London Mirror | August 15 2006

ONE of the officers who shot Tube blunder man Jean Charles de Menezes is to train new British sky marshals.

The armed cop, in his 30s, has been picked because top brass say he has "proven ability to act swiftly and decisively" in emergencies.

Officers from his unit will be secretly placed on some jets feared to be at particular risk on routes from the UK to America.

Ministers first raised the idea of the undercover armed units in 2002 following US pressure. But they refuse to reveal if the teams are already being deployed.

The decision to have the detective involved in last year's tragedy at Stockwell, South London, as their instructor will spark fury in some quarters.

No policemen will face charges over Mr de Menezes's death.

But security services insiders insist the officer - part of Scotland Yard's elite CO19 gun squad - is the best man for the job.

One senior source said: "The shooting was a terrible mistake, but it was made in response to a genuine fear that this man was a terrorist about to blow up innocent people.

"We need the best to counter the very real threat posed by international terrorism.

"Sky marshals have to act quickly and decisively in any situation.

"They have to be ruthless in bringing down potential terrorists before they can bring down an aircraft."

All UK police forces have been told to send firearms officers for the eight-week course because of the heightened terror alert.

The teams will attend the Metropolitan Police's Specialist Training Centre in Gravesend, Kent -one of the best in the world.

They will learn how to tackle hijackers and use firearms in mid-air.

Sky marshals will be issued with Sig Sauer 9mm pistols, with special bullets which do not ricochet and damage the aircraft's fuselage.

Officers will also be taught how to man cockpit controls when the crew have been killed or injured.

Following 9/11, Washington put pressure on European governments to have at least three sky marshals on US-bound flights.
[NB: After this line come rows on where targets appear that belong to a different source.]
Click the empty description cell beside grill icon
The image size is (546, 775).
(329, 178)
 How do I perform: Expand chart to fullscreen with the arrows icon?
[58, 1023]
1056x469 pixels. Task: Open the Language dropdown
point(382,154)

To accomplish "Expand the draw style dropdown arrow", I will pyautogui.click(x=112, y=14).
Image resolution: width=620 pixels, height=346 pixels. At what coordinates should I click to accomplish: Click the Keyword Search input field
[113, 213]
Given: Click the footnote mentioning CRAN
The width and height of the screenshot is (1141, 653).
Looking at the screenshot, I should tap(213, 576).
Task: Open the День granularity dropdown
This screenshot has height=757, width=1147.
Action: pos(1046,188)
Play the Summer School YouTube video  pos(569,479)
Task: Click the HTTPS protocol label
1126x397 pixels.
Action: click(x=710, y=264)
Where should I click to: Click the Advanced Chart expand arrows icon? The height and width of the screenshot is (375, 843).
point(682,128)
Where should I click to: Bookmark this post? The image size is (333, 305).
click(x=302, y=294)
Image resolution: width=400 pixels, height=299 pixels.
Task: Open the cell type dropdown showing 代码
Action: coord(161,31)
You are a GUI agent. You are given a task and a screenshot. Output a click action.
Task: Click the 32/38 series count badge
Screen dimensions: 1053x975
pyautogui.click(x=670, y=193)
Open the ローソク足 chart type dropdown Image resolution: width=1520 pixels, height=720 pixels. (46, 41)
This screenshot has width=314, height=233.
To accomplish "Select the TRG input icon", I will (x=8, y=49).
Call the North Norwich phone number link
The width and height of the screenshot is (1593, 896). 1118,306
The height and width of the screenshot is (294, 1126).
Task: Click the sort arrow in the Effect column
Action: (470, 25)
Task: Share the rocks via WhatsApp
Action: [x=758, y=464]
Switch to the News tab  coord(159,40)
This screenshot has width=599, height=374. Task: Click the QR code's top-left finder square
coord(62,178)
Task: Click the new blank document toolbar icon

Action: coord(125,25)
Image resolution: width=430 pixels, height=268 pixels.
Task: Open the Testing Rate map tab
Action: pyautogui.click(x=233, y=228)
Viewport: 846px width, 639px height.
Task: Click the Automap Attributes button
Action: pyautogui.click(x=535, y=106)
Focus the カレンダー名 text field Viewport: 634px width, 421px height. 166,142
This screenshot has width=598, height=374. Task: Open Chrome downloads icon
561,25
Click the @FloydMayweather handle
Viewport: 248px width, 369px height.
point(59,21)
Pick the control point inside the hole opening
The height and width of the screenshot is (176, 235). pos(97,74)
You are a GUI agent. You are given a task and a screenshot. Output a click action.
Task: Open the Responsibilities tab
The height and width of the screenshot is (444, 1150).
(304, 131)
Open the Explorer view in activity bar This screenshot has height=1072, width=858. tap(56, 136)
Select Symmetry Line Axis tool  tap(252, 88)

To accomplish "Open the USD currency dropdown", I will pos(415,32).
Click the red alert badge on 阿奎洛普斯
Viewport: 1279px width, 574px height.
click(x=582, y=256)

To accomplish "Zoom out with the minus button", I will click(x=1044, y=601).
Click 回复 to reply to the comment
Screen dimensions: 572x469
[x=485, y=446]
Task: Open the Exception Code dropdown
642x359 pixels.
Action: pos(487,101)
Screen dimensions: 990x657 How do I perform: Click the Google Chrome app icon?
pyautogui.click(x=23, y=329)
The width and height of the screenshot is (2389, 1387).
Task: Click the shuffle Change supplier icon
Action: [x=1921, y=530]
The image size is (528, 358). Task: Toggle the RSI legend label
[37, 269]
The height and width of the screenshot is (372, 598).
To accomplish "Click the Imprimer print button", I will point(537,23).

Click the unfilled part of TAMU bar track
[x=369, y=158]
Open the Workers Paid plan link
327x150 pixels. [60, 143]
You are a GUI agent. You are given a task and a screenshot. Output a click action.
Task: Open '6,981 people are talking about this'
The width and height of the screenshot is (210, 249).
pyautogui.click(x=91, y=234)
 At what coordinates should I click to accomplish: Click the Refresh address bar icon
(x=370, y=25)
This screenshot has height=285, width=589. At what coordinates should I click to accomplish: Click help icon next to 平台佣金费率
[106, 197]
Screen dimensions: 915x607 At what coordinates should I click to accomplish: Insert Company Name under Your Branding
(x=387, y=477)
Many, notably Sweden, Portugal and Denmark, fiercely opposed the plan, as did the British Airline Pilots' Association.

The UK is thought to have started training undercover air guards in 2002.

In 2004, following speculation that the Government had secretly axed the plan, the Department of Transport said: "We could deploy sky marshals if we wanted to. It's just that we don't talk about it."

They have been in use on US planes for more than 40 years.

The programme was set up in 1961 by US president John F Kennedy amid growing fears over hijacks.

Ronald Reagan boosted their numbers after a Lebanese gun gang seized a TWA jet in Athens in 1985, shot a US passenger and hurled his body on to the tarmac.

American marshals take a seven-week course at a training academy in Artesia, New Mexico. They then have four weeks at a specialist air marshal training centre in Atlantic City, New Jersey.

In December last year, sky marshals killed for the first time when a mentally disturbed airline passenger who pretended that he had a bomb in his bag was shot at Miami airport.

Brazilian Mr Menezes, 27, was gunned down on July 22 last year after officers mistook him for a suicide bomber.

The Crown Prosecution Service says there is "insufficient evidence" to prosecute any individual. But the Met Police will be charged under health and safety laws. An Independent Police Complaints Commission report given to the CPS in January, but not yet made public, is said to be highly critical of the police operation.